Naval miniature wargame

Micro Fleet: World War I is a naval wargame published by Tabletop Games in 1976 that was designed to introduce new players to wargames.

==Description==
Micro Fleet: World War I is a two-player wargame that simulates naval combat during World War I.

The game is played on any flat surface, the ships depicted by cardboard counters. The rules provide scale so that distances between ships can be determined by a ruler. Cards for twenty-three ships of the era provide statistics about speed, manoeuvrability, firing arcs, etc.

The game rules are relatively simple: The player use their order sheets to define the course their ship take. When in range, one ship fires at the other. Once range, crew competency, tactical manoeuvre, speed, target class, speed of target and a die roll are factored in, a hit or miss is determined. If it is a hit, the location is determined and any damage over the armour in that location is deducted from the target ship's overall hit points.

Optional rules are included for collisions, chain of command, signals, dud shells, smoke screens and torpedoes. Rules are also included for individual ship-to-ship combat and fleet actions.

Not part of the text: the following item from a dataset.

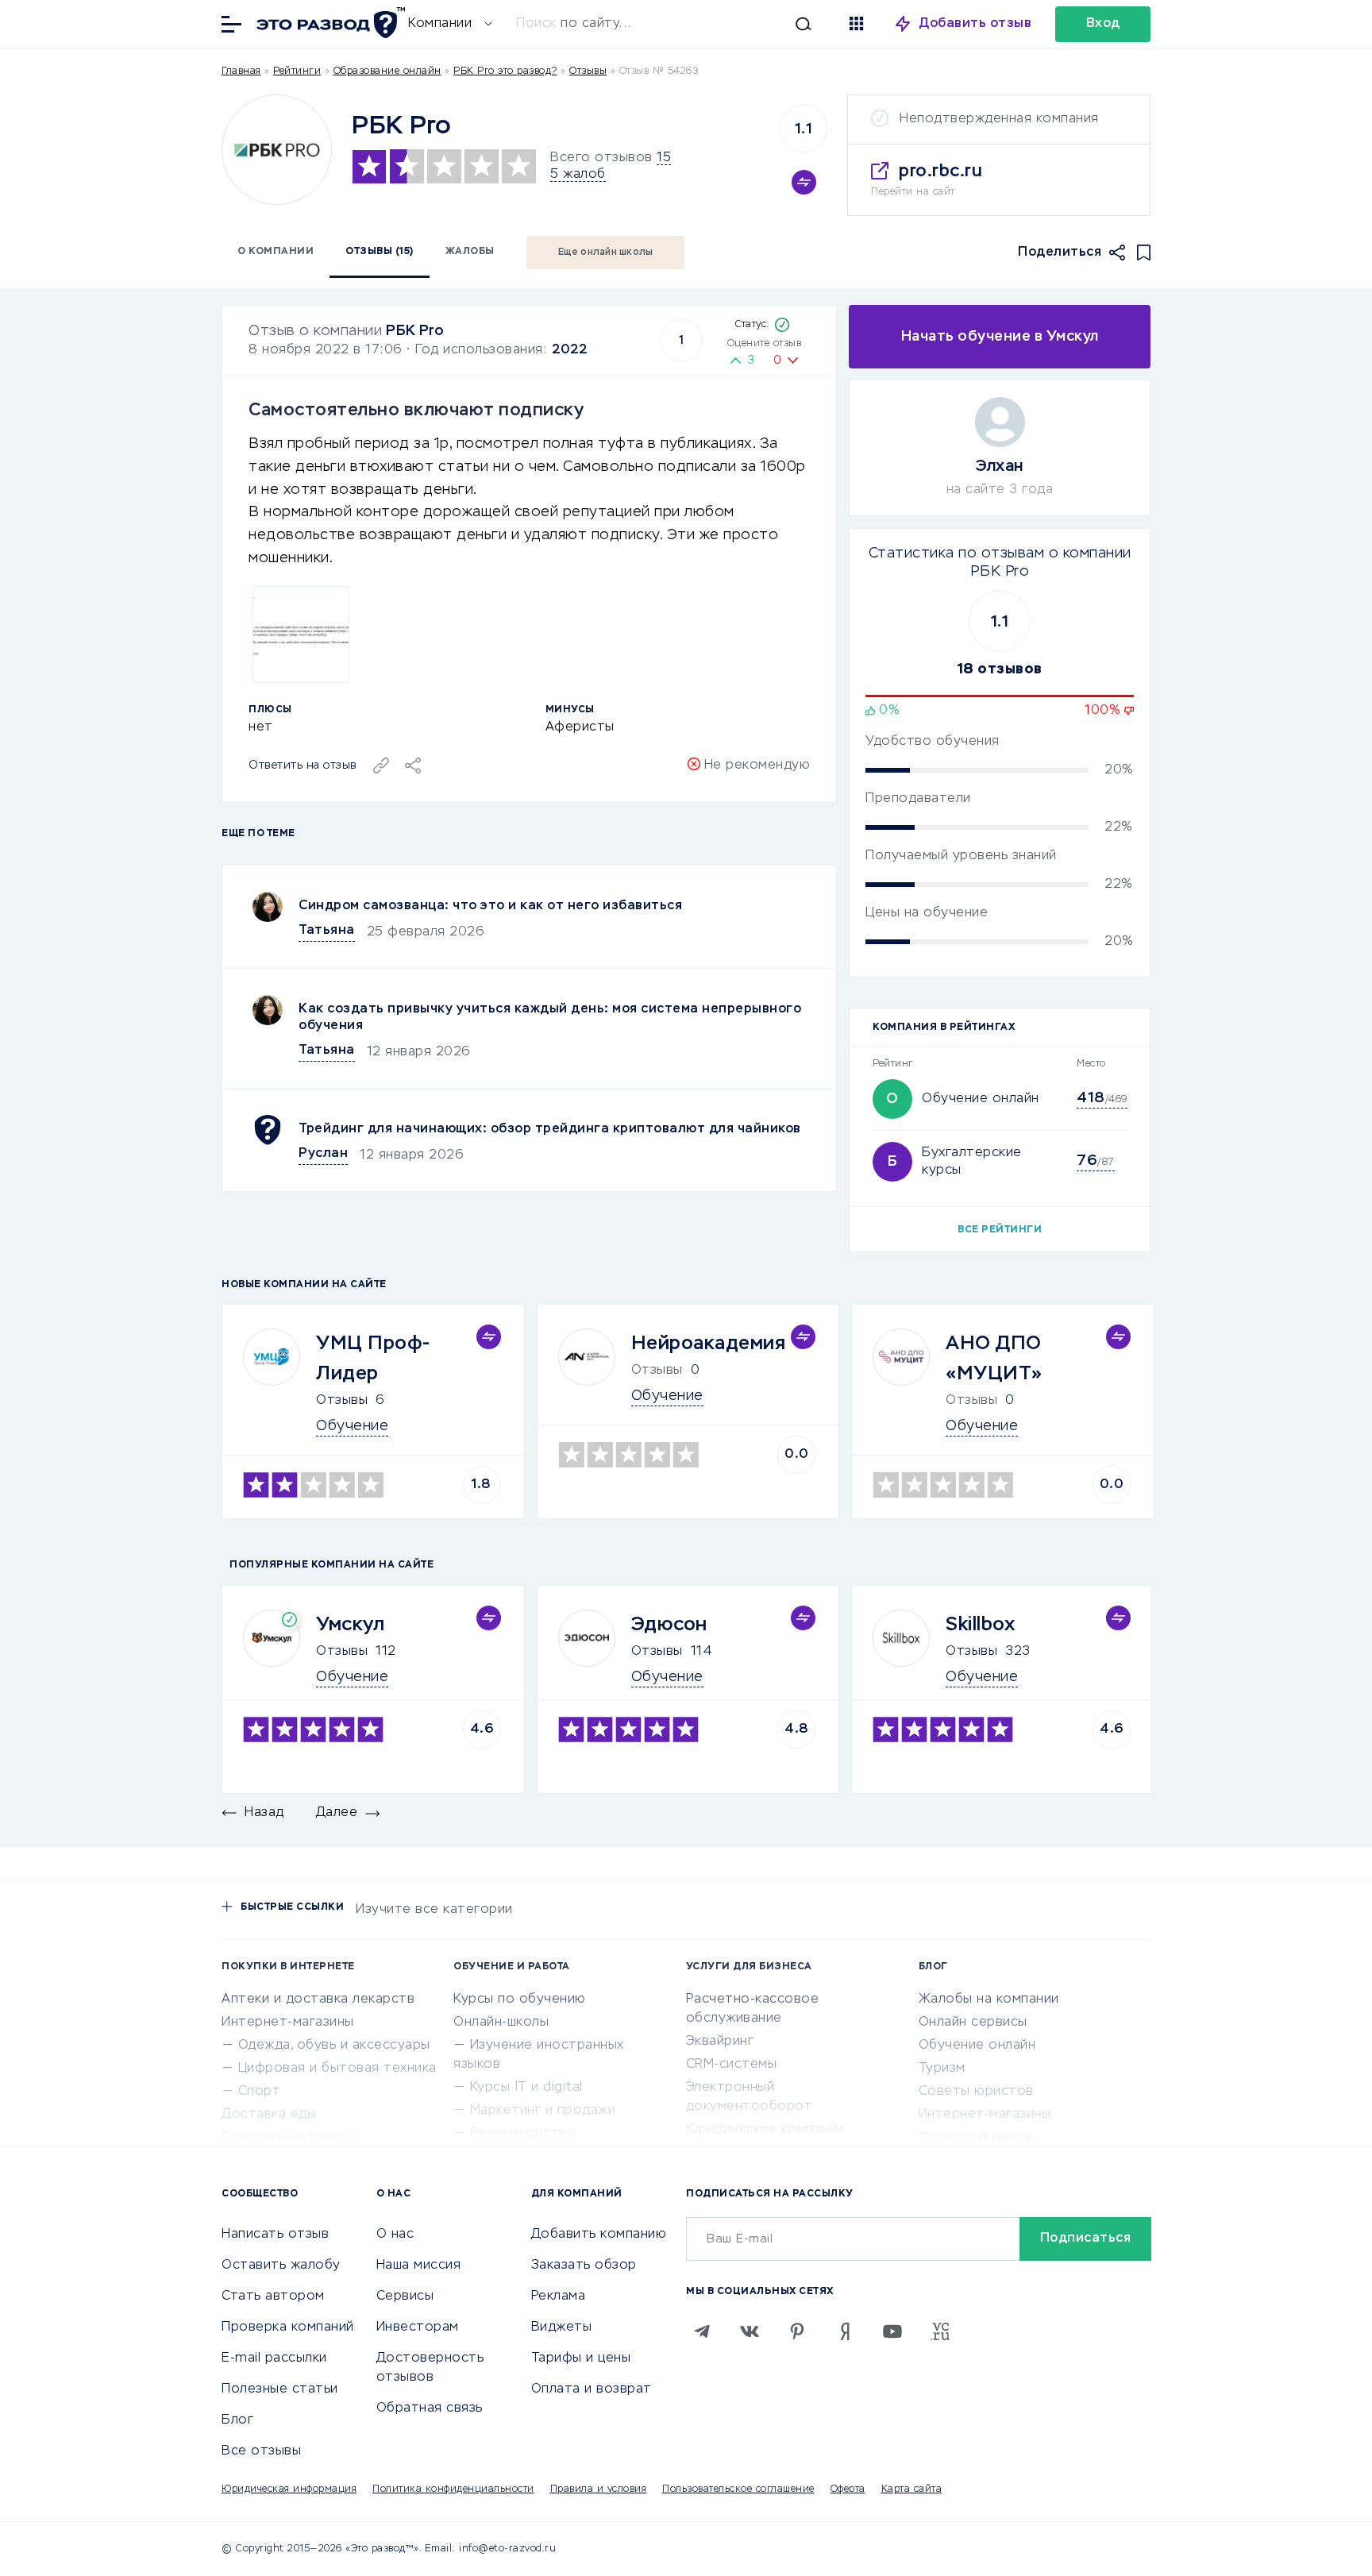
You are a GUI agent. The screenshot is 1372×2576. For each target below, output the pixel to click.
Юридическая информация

The ships included in the game are:

===British===
- HMS Invincible
- HMS Inflexible
- HMS Indefatigable
- HMS Indomitable
- HMS New Zealand
- HMS Tiger
- HMS Queen Mary
- HMS Lion
- HMS Princess Royal
- HMS Carnarvon
- HMS Glasgow
- HMS Kent
- HMS Cornwall
===German===

These allow the players to simulate the Pursuit of Goeben and Breslau, the Battle of the Falkland Islands, the Battle of Dogger Bank and battlecruiser action at the Battle of Jutland.

Tabletop published two supplements for this game, British Jutland Set and German Jutland Set, that add cards for the other ships that were present at the Battle of Jutland.

==Publication history==
In the mid-1970s, the British game publisher Tabletop Games released a series of compact, simple and inexpensive wargames designed to introduce new players to wargaming. Each game in the "Micro Warfare Series" included everything needed to play, although players could substitute their own military miniatures for the cardboard counters that were provided. One of the first in the series to be published was Micro Fleet: World War I in 1976. The 21-page rulebook, counters, two order pads and a combat sheet were packaged in a small 14 × 20 cm plastic box.

==Reception==
In Issue 32 of the British wargaming magazine Perfidious Albion, Charles Vasey found that the biggest problem with the game was that shells penetrated even the thickest armour and asked "If guns can always penetrate the armour at normal ranges, does it really matter if one has 6" of armour or 11"? The only factor seems to be the number of hits you can make. This would seem to give rise to a catamaran mounting 15" guns." Despite, this, Vasey concluded, "I was impressed with the ideas of the rules. The ship cards with their plan views look very neat, and can be replaced by miniatures if you have them, but are perfectly good as they are. I do have three serious complaints about the cards however - where are the French, Italian and Austro-Hungarian sheets, eh??? Buck up your ideas, Tabletop, and get producing them."

In Issue 36 of the French games magazine Casus Belli, Philippe Allard noted, "Under the small red covers, there is a streamlined and effective set of rules ... However, this shouldn't lead you to conclude that these are simplistic versions of historical games. The realism is, on the contrary, astonishing, and those familiar with the genre will appreciate the authors' skill." Allard concluded, "The rules of this Micro Warfare series provide a pleasant introduction to miniature wargaming and stand up to comparison with other, more ambitious systems."